É um chakra de frequência vibratória superior, associado à frequência de 741Hz, correspondente à nota musical 'Sol', cujos efeitos vibratórios no corpo/mente se reflectem no desenvolvimento da autoexpressão e na criação de uma vida mais pura, estável e saudável, livre de toxinas e pensamentos/sentimentos negativos.
Corresponde ao plexo laríngeo e está ligado às glândulas tireóide e paratiróide que regulam todo o metabolismo do corpo, desde a actividade dos órgãos vitais às funções de controle emocional, concentração, controle da massa corporal, crescimento, ciclo menstrual e fertilidade feminina.
Como começar a desenvolver Nāda Sādhana?
A meditação no som, tal como no mantra, permite-nos ir ao fundo e silenciar a tagarelice mental que perturba incessantemente a mente. A música pode oferecer a mesma experiência.

Bhramari Prānayāma, muitas vezes chamado de respiração do zumbir da abelha, utiliza o som do zumbido para estimular o ouvido interno e a mente. Pode fazer parte das práticas de Nāda yoga, pois ajuda a sintonizar com os sons e as vibrações internas.
A prática de japa (repetição) do mantra So ham com a respiração (inspirando So e expirando Ham), leva progressivamente à percepção dos sons sutis no Anāhata Chakra. A vibro-massagem da vocalização de “So Ham”, “Om” ou de Brahmari prānayāma, estimula as células pulmonares, permitindo melhorar a troca gasosa, estimula as glândulas endócrinas (hipófise, pineal, tireóide, supra-renais, gônadas) e os tecidos e células nervosas, intensificando a circulação nestes locais, bem como o sistema nervoso simpático. Como consequência desta vibração, as ondas electromagnéticas produzidas propagando-se por todo o corpo, aumentando o dinamismo, a vontade de viver e desenvolvendo a capacidade de concentração.

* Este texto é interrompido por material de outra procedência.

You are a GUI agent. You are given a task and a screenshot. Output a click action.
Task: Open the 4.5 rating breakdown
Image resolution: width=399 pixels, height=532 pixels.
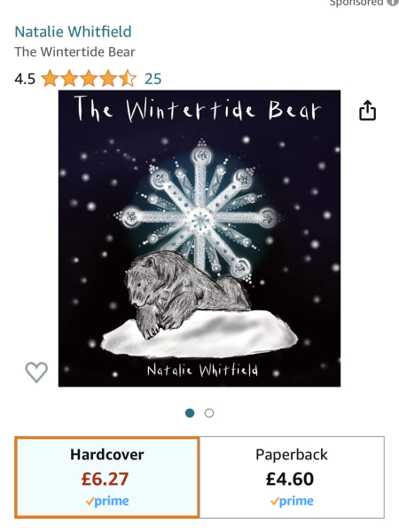(x=25, y=79)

A música clássica indiana é outra forma eficiente do aspirante se iniciar no Nāda Yoga, devido à sua natureza essencialmente sáttwica (pura, elevada) das suas harmonias. A música clássica indiana, com sua rica herança e raízes espirituais, desempenha um papel importante no Nāda Yoga. O sistema rāga (estrutura melódica) e o ritmo (tala) são cuidadosamente escolhidos para invocar emoções específicas e elevar a experiência espiritual. As rāgas indianas, frases musicais que utilizam diferentes configurações de notas do sargam indiano (escala musical), são utilizadas de acordo com o bhava (estado de espírito) desejado, os diferentes momentos do dia e as estações do ano. Por exemplo, o rāga Bhūpālī é uma melodia suave e tranquila que cria uma atmosfera profunda e relaxante e é cantada ou tocada no início da noite; o rāga Bhairava, é conhecido como o Canto de Ṡiva e, segundo a mitologia, era o “ādi rāga” – a primeira escala, expressa a consciência suprema e era tocada ou cantada pela manhã.
A música lírica com palavras inspiradoras e edificantes pode induzir um estado de espírito elevado para aqueles que gostam e conseguem ligar-se melhor a estados mais elevados de consciência através do contexto e do conteúdo.
Nāda Yoga convida-nos a explorar o poder transformador das vibrações sonoras e o seu impacto no nosso bem-estar físico, mental e espiritual. Enraizada nas antigas tradições yoga, esta prática mergulha na essência do som primordial do universo, na corrente de vibração sonora. Aceder a esta tradição é uma jornada para o eu mais íntimo, uma realização da consciência cósmica. Por isso, Nāda Yoga não é apenas uma técnica; é um modo de ser, um caminho para a autorrealização que abre as portas para a transformação interior, dissolvendo as inibições mentais à medida que o praticante se vai alinhando com o som ininterrupto da existência, em que a alma individual encontra o som eterno ou subconsciente.